** Records supplied follows **

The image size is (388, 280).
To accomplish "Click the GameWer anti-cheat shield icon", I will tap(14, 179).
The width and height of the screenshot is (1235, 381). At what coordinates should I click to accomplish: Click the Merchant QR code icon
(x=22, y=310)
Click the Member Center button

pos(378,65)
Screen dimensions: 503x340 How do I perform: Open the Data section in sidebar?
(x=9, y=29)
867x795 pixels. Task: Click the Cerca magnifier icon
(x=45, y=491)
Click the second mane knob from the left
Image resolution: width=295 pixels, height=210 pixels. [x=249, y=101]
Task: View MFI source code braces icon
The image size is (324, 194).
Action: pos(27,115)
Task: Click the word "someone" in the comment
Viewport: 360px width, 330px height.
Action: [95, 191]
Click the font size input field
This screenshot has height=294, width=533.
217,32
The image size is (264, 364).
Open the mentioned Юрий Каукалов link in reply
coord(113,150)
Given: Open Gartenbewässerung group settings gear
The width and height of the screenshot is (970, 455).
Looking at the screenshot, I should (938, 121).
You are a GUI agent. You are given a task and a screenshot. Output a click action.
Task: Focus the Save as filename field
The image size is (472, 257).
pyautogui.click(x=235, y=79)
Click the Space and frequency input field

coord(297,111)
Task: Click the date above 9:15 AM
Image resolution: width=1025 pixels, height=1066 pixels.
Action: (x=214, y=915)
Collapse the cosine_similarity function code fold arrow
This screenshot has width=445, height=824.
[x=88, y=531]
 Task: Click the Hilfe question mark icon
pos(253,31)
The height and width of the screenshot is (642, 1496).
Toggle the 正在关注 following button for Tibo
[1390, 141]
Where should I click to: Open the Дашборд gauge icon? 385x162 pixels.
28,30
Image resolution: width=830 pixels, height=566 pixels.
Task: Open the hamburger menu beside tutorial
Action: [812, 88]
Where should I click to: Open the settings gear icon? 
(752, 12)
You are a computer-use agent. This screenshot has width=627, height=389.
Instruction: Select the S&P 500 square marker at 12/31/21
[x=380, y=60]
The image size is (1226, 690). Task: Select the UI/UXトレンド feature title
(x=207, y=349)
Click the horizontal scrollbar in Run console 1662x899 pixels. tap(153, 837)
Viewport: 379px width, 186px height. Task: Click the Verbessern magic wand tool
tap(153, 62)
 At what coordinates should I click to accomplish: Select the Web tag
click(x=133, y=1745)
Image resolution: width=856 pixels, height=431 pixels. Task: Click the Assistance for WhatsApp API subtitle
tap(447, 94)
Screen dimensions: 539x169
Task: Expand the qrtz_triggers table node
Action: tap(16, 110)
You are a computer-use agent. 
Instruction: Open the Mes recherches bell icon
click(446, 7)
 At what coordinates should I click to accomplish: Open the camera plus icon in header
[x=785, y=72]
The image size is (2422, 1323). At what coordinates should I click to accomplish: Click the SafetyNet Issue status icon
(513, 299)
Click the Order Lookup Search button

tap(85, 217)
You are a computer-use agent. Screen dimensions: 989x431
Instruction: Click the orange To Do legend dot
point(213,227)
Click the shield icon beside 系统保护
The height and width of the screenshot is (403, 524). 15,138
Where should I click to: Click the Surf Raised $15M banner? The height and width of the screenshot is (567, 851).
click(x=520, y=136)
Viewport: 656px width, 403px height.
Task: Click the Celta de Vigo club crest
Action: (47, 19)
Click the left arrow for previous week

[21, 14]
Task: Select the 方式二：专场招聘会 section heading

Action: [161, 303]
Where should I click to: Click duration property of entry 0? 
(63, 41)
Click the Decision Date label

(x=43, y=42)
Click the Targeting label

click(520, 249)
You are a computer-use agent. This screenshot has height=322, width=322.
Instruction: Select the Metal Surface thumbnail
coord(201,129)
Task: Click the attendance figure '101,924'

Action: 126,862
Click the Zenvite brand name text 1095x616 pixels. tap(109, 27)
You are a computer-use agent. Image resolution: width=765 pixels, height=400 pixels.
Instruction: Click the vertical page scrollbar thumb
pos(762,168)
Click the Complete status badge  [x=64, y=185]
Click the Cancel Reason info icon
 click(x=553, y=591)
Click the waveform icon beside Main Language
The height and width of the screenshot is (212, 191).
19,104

** End of Records supplied **

▶ _What to work on_: Every entry above, from first to last, should be repeated exactly.

▶ _Solution_:
The image size is (388, 280).
To accomplish "Click the GameWer anti-cheat shield icon", I will tap(14, 179).
The width and height of the screenshot is (1235, 381). At what coordinates should I click to accomplish: Click the Merchant QR code icon
(x=22, y=310)
Click the Member Center button

pos(378,65)
Screen dimensions: 503x340 How do I perform: Open the Data section in sidebar?
(x=9, y=29)
867x795 pixels. Task: Click the Cerca magnifier icon
(x=45, y=491)
Click the second mane knob from the left
Image resolution: width=295 pixels, height=210 pixels. [x=249, y=101]
Task: View MFI source code braces icon
The image size is (324, 194).
Action: pos(27,115)
Task: Click the word "someone" in the comment
Viewport: 360px width, 330px height.
Action: [95, 191]
Click the font size input field
This screenshot has height=294, width=533.
217,32
The image size is (264, 364).
Open the mentioned Юрий Каукалов link in reply
coord(113,150)
Given: Open Gartenbewässerung group settings gear
The width and height of the screenshot is (970, 455).
Looking at the screenshot, I should (938, 121).
You are a GUI agent. You are given a task and a screenshot. Output a click action.
Task: Focus the Save as filename field
The image size is (472, 257).
pyautogui.click(x=235, y=79)
Click the Space and frequency input field

coord(297,111)
Task: Click the date above 9:15 AM
Image resolution: width=1025 pixels, height=1066 pixels.
Action: (x=214, y=915)
Collapse the cosine_similarity function code fold arrow
This screenshot has width=445, height=824.
[x=88, y=531]
 Task: Click the Hilfe question mark icon
pos(253,31)
The height and width of the screenshot is (642, 1496).
Toggle the 正在关注 following button for Tibo
[1390, 141]
Where should I click to: Open the Дашборд gauge icon? 385x162 pixels.
28,30
Image resolution: width=830 pixels, height=566 pixels.
Task: Open the hamburger menu beside tutorial
Action: [812, 88]
Where should I click to: Open the settings gear icon? 
(752, 12)
You are a computer-use agent. This screenshot has width=627, height=389.
Instruction: Select the S&P 500 square marker at 12/31/21
[x=380, y=60]
The image size is (1226, 690). Task: Select the UI/UXトレンド feature title
(x=207, y=349)
Click the horizontal scrollbar in Run console 1662x899 pixels. tap(153, 837)
Viewport: 379px width, 186px height. Task: Click the Verbessern magic wand tool
tap(153, 62)
 At what coordinates should I click to accomplish: Select the Web tag
click(x=133, y=1745)
Image resolution: width=856 pixels, height=431 pixels. Task: Click the Assistance for WhatsApp API subtitle
tap(447, 94)
Screen dimensions: 539x169
Task: Expand the qrtz_triggers table node
Action: tap(16, 110)
You are a computer-use agent. 
Instruction: Open the Mes recherches bell icon
click(446, 7)
 At what coordinates should I click to accomplish: Open the camera plus icon in header
[x=785, y=72]
The image size is (2422, 1323). At what coordinates should I click to accomplish: Click the SafetyNet Issue status icon
(513, 299)
Click the Order Lookup Search button

tap(85, 217)
You are a computer-use agent. Screen dimensions: 989x431
Instruction: Click the orange To Do legend dot
point(213,227)
Click the shield icon beside 系统保护
The height and width of the screenshot is (403, 524). 15,138
Where should I click to: Click the Surf Raised $15M banner? The height and width of the screenshot is (567, 851).
click(x=520, y=136)
Viewport: 656px width, 403px height.
Task: Click the Celta de Vigo club crest
Action: (47, 19)
Click the left arrow for previous week

[21, 14]
Task: Select the 方式二：专场招聘会 section heading

Action: [161, 303]
Where should I click to: Click duration property of entry 0? 
(63, 41)
Click the Decision Date label

(x=43, y=42)
Click the Targeting label

click(520, 249)
You are a computer-use agent. This screenshot has height=322, width=322.
Instruction: Select the Metal Surface thumbnail
coord(201,129)
Task: Click the attendance figure '101,924'

Action: 126,862
Click the Zenvite brand name text 1095x616 pixels. tap(109, 27)
You are a computer-use agent. Image resolution: width=765 pixels, height=400 pixels.
Instruction: Click the vertical page scrollbar thumb
pos(762,168)
Click the Complete status badge  [x=64, y=185]
Click the Cancel Reason info icon
 click(x=553, y=591)
Click the waveform icon beside Main Language
The height and width of the screenshot is (212, 191).
19,104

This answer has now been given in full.